• _Problem details_:
Each line with the word "value" must appear in the answer, copied from the records.

[Items from a data source]
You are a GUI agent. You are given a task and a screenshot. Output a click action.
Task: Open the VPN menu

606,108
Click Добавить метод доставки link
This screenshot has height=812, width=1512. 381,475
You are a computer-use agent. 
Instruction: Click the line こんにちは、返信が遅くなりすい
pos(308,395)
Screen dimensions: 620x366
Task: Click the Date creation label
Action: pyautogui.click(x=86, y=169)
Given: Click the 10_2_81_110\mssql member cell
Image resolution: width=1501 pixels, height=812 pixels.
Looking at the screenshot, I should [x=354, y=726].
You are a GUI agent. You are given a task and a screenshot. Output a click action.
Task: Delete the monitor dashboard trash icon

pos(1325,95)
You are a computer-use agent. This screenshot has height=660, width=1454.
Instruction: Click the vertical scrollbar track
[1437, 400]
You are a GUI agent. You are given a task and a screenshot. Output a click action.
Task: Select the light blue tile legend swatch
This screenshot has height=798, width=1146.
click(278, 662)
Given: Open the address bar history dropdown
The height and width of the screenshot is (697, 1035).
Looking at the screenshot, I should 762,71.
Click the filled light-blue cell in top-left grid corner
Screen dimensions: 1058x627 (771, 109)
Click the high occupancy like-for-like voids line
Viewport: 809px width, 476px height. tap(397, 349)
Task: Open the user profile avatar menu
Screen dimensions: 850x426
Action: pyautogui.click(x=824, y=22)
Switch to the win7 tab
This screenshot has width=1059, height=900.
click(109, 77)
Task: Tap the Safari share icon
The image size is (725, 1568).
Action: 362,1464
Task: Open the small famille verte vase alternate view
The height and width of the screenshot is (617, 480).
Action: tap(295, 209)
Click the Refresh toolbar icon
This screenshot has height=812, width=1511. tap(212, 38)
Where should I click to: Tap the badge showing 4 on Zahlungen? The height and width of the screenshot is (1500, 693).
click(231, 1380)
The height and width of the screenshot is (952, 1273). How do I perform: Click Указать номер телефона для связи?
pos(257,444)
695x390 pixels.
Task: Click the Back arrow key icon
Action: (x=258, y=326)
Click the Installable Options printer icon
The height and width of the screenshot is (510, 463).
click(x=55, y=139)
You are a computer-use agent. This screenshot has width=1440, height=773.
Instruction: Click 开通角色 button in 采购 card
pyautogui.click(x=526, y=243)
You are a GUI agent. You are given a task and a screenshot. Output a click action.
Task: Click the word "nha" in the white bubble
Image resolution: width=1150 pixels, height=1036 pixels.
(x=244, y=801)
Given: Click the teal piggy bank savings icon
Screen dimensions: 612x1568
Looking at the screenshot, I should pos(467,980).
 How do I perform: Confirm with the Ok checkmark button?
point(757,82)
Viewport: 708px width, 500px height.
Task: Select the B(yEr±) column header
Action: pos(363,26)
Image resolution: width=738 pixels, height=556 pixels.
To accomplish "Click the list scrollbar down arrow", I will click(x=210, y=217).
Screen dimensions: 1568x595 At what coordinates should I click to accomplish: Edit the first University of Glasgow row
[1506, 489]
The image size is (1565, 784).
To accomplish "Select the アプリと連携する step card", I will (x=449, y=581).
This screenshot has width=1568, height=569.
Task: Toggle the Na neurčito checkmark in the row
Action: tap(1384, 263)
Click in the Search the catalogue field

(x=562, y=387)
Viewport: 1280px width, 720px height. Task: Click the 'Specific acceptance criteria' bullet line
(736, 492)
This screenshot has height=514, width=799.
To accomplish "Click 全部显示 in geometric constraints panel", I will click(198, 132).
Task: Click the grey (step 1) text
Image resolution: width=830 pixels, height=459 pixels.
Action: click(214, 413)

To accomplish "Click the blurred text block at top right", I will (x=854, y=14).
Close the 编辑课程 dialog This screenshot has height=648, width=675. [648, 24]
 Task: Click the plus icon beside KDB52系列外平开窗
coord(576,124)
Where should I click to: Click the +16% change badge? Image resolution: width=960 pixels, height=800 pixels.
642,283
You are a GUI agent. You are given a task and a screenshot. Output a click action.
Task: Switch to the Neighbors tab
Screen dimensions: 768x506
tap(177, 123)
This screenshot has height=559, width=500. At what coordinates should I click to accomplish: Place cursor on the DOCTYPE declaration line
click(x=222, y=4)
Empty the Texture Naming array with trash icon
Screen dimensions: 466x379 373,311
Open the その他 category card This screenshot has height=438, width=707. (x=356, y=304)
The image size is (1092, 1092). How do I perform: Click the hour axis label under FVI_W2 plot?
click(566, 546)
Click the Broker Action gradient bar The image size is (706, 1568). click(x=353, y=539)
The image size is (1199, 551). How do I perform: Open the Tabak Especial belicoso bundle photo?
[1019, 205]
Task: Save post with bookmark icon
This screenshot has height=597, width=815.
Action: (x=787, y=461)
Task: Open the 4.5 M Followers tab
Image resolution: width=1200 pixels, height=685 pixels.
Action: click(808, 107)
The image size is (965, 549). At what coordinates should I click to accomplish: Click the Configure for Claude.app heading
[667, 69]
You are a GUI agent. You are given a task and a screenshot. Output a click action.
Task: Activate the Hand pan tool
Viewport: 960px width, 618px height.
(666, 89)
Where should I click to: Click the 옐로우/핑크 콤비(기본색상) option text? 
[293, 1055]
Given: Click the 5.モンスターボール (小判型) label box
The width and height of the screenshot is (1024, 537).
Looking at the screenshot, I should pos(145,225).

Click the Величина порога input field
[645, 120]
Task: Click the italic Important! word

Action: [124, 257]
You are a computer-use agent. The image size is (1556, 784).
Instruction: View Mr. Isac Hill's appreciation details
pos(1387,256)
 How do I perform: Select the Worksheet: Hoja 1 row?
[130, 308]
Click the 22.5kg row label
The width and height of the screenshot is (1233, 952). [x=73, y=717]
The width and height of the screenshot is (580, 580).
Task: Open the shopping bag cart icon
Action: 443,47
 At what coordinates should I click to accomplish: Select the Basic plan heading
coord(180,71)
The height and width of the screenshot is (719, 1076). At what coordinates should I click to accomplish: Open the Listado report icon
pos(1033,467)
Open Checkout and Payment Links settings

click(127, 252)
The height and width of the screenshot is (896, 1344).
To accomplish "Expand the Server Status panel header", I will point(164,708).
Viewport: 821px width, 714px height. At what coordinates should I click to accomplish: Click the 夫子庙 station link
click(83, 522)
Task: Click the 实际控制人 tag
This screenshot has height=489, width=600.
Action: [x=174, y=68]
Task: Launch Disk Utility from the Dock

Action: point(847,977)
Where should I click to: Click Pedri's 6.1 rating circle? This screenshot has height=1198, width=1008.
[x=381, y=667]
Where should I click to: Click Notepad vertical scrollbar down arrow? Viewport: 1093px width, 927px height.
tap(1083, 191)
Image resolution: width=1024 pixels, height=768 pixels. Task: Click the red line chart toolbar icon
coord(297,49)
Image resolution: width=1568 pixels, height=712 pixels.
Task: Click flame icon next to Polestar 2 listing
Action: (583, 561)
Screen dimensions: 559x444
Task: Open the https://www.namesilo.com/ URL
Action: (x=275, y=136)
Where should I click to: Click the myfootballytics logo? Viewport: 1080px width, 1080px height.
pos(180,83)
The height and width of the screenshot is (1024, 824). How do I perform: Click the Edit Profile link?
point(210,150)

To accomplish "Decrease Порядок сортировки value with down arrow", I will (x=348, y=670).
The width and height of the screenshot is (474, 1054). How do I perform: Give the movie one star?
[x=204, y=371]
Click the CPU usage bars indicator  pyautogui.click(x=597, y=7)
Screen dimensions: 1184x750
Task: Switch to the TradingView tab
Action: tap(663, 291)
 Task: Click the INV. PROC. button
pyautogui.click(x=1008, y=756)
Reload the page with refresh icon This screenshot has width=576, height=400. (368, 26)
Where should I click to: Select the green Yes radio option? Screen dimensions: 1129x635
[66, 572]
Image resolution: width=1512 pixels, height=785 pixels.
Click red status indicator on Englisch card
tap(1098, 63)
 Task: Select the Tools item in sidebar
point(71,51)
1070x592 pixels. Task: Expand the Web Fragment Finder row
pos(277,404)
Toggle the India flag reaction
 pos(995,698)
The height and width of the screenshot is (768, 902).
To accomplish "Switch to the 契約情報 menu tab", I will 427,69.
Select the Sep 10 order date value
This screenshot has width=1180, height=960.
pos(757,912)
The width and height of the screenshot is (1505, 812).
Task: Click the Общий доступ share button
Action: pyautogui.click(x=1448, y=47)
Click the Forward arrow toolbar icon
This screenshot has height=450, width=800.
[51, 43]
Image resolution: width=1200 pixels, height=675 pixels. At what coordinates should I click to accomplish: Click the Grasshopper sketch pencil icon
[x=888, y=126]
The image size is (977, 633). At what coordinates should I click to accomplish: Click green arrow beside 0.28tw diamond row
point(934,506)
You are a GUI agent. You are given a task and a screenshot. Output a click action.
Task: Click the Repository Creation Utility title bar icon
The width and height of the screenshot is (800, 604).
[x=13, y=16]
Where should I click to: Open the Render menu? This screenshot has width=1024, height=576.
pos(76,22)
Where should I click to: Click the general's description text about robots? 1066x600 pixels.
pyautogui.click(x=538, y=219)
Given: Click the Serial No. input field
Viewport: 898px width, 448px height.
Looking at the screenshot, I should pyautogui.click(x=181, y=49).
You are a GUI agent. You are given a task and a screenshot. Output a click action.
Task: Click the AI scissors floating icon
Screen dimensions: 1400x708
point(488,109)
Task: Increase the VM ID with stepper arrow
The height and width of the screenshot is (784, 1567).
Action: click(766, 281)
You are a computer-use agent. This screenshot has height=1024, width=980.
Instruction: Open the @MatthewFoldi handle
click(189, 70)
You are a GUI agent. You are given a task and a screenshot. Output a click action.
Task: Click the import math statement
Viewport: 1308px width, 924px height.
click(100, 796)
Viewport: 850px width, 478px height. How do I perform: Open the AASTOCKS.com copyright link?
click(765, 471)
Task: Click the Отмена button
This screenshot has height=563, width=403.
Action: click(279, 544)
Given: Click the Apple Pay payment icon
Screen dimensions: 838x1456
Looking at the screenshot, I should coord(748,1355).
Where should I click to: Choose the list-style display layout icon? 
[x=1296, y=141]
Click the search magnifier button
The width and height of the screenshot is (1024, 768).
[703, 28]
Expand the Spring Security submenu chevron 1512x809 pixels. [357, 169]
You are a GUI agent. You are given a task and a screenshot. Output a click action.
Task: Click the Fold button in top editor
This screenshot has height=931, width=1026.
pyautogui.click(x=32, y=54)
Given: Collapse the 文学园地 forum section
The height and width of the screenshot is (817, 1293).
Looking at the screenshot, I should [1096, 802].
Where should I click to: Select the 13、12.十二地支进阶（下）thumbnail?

• _Exercise response_:
To accomplish "Decrease Порядок сортировки value with down arrow", I will (x=348, y=670).
Select the Sep 10 order date value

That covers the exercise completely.